The problem:
Print every line of the records below without changing a word. Leave the pictures out.

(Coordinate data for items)
+ + + + + + +

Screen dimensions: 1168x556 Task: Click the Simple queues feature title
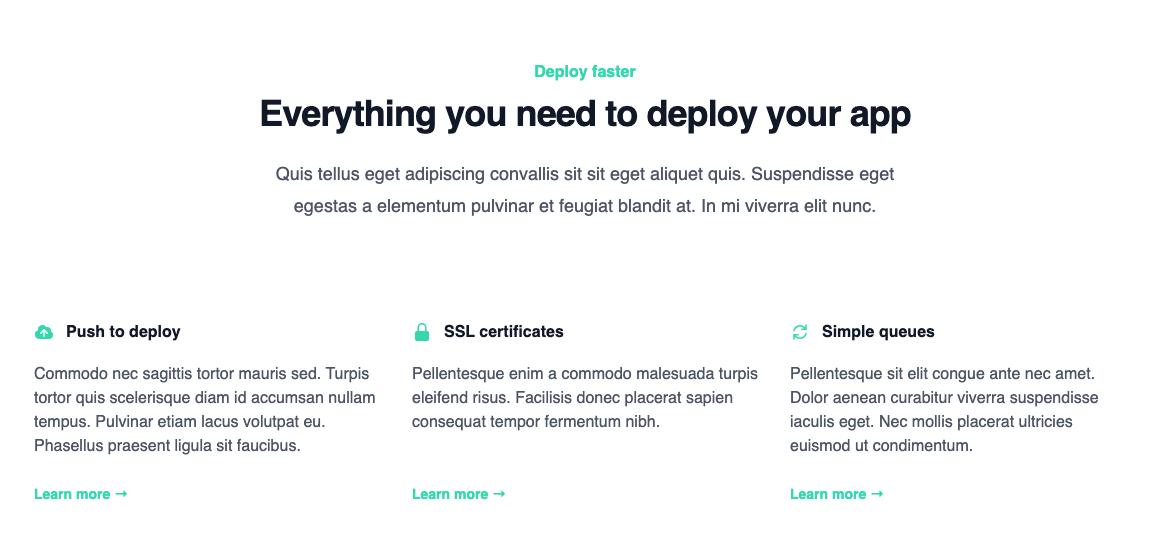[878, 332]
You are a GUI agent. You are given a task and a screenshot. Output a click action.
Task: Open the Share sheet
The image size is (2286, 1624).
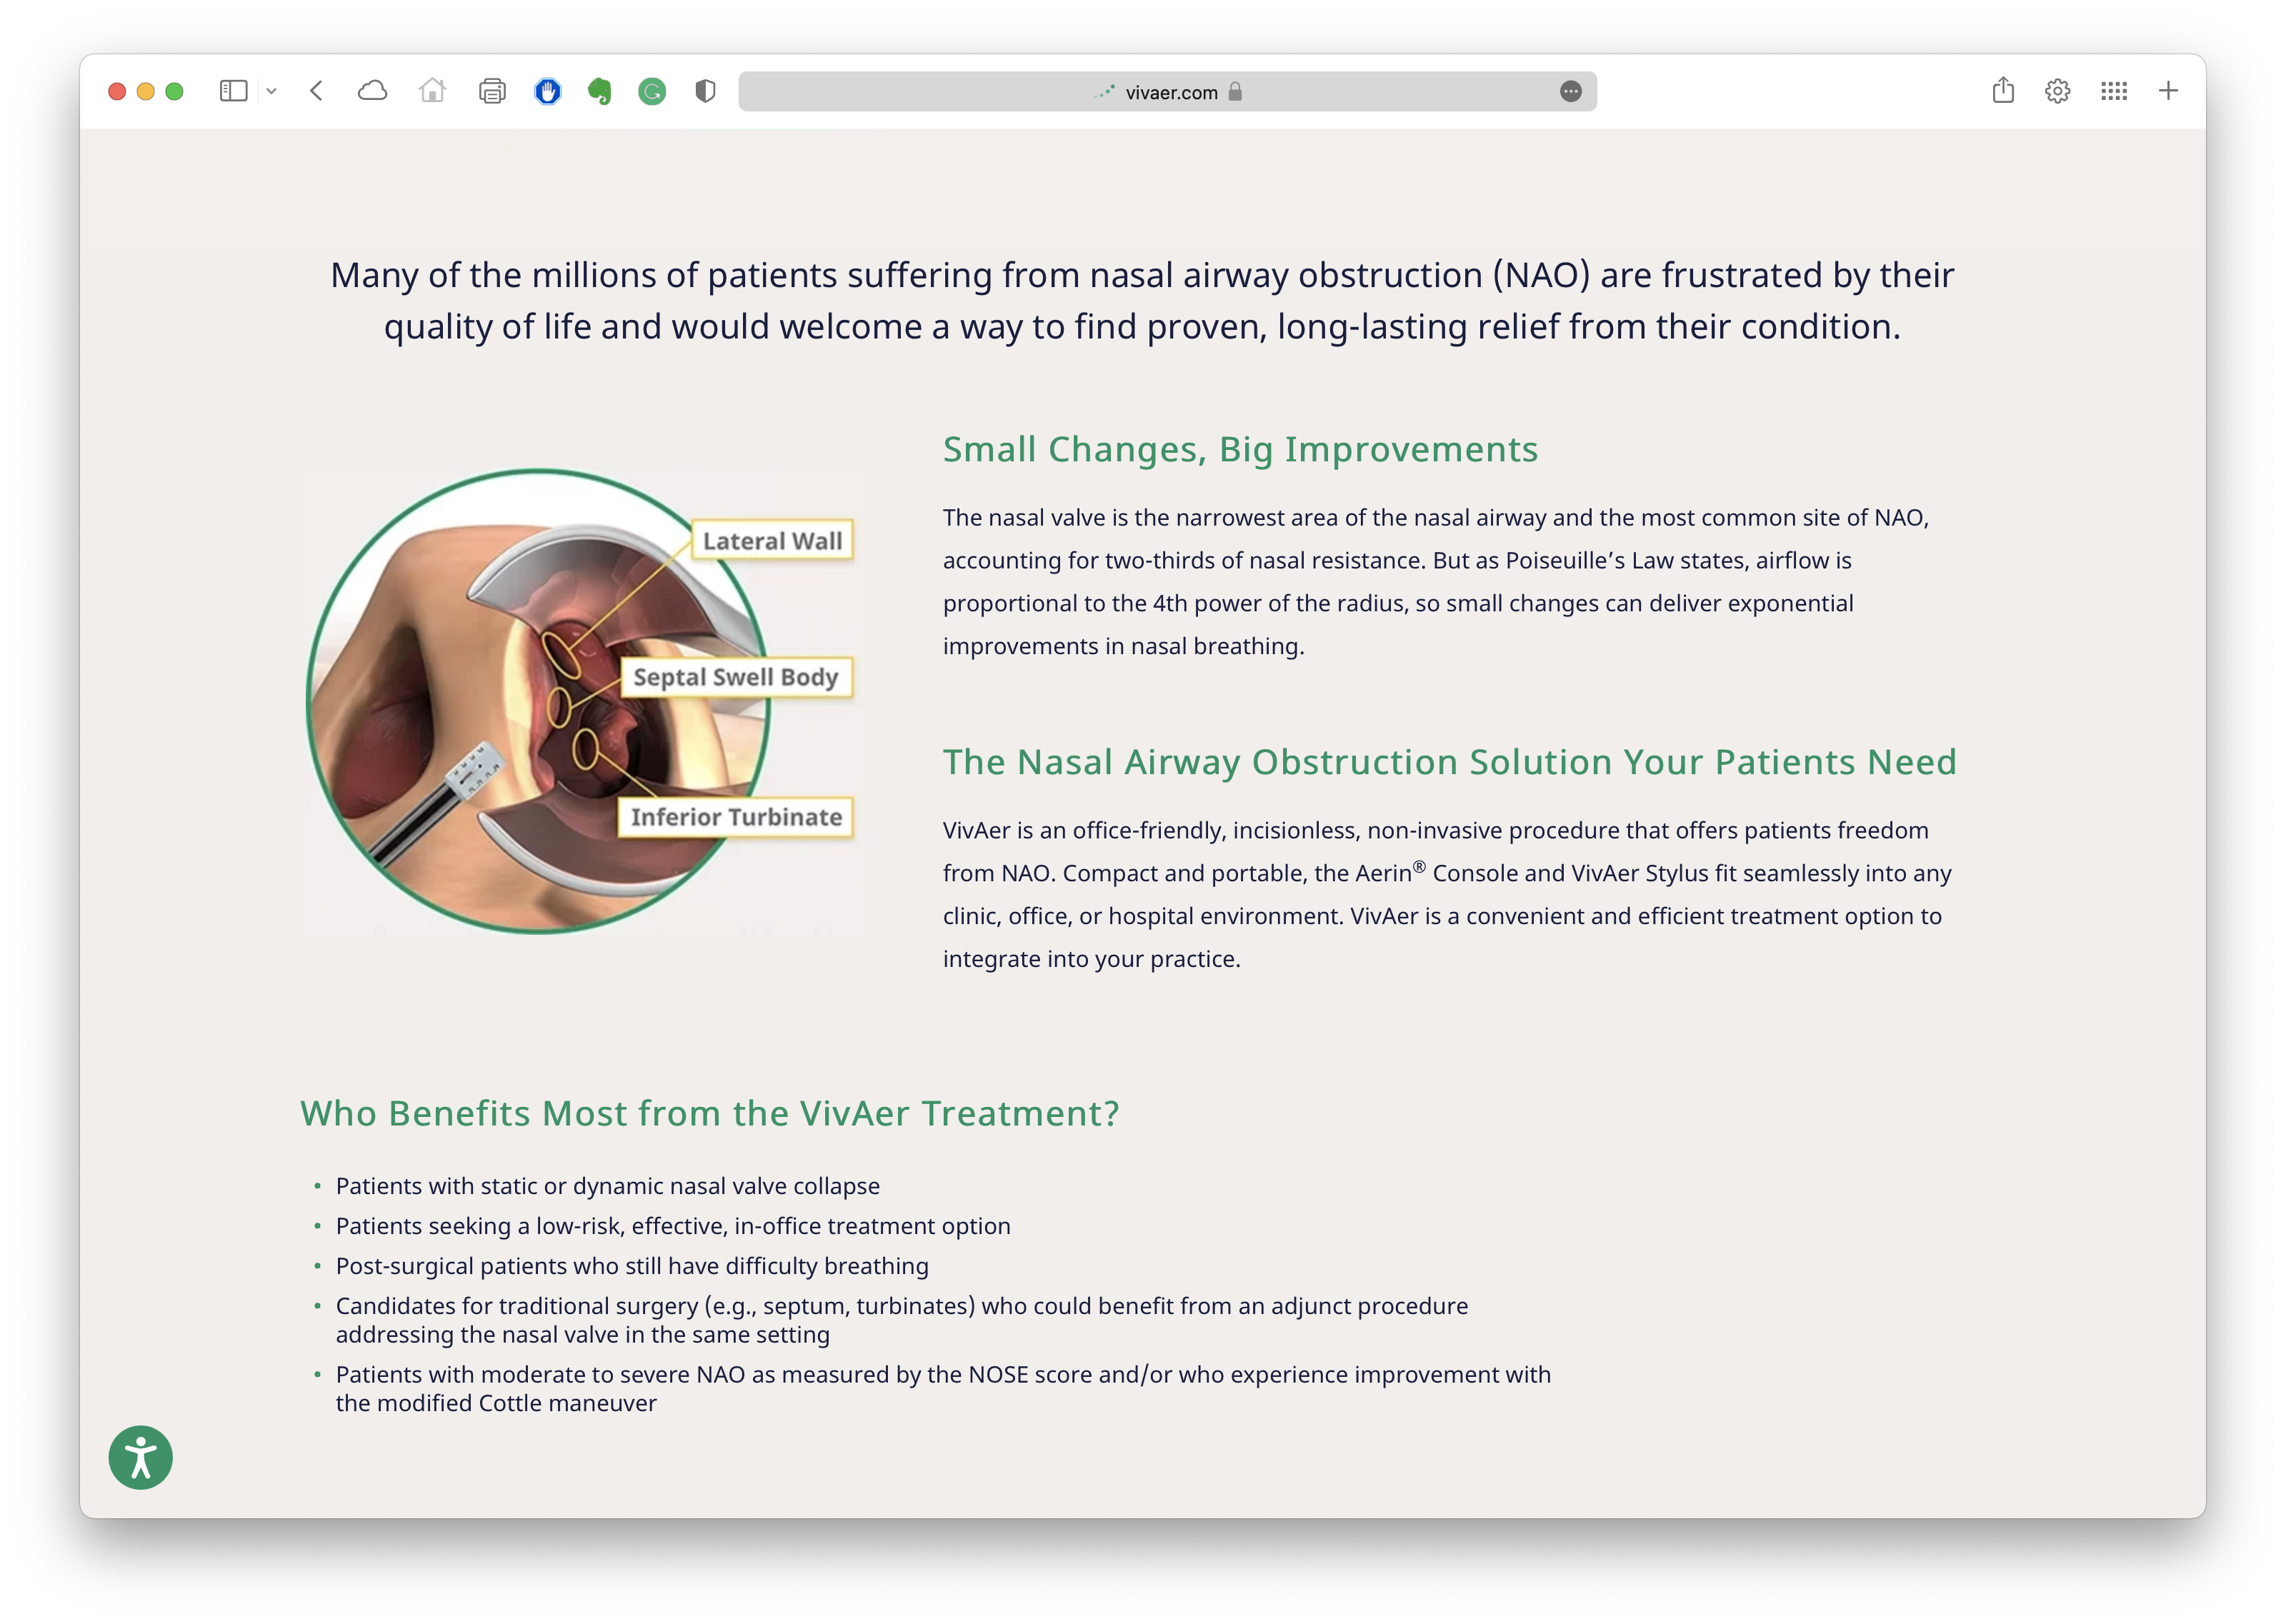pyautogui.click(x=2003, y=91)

+ + + + + + +

Solution:
Screen dimensions: 1168x556 Task: Click the Simple queues feature title
[878, 332]
You are a GUI agent. You are given a task and a screenshot. Output a click action.
Task: Open the Share sheet
The image size is (2286, 1624).
pyautogui.click(x=2003, y=91)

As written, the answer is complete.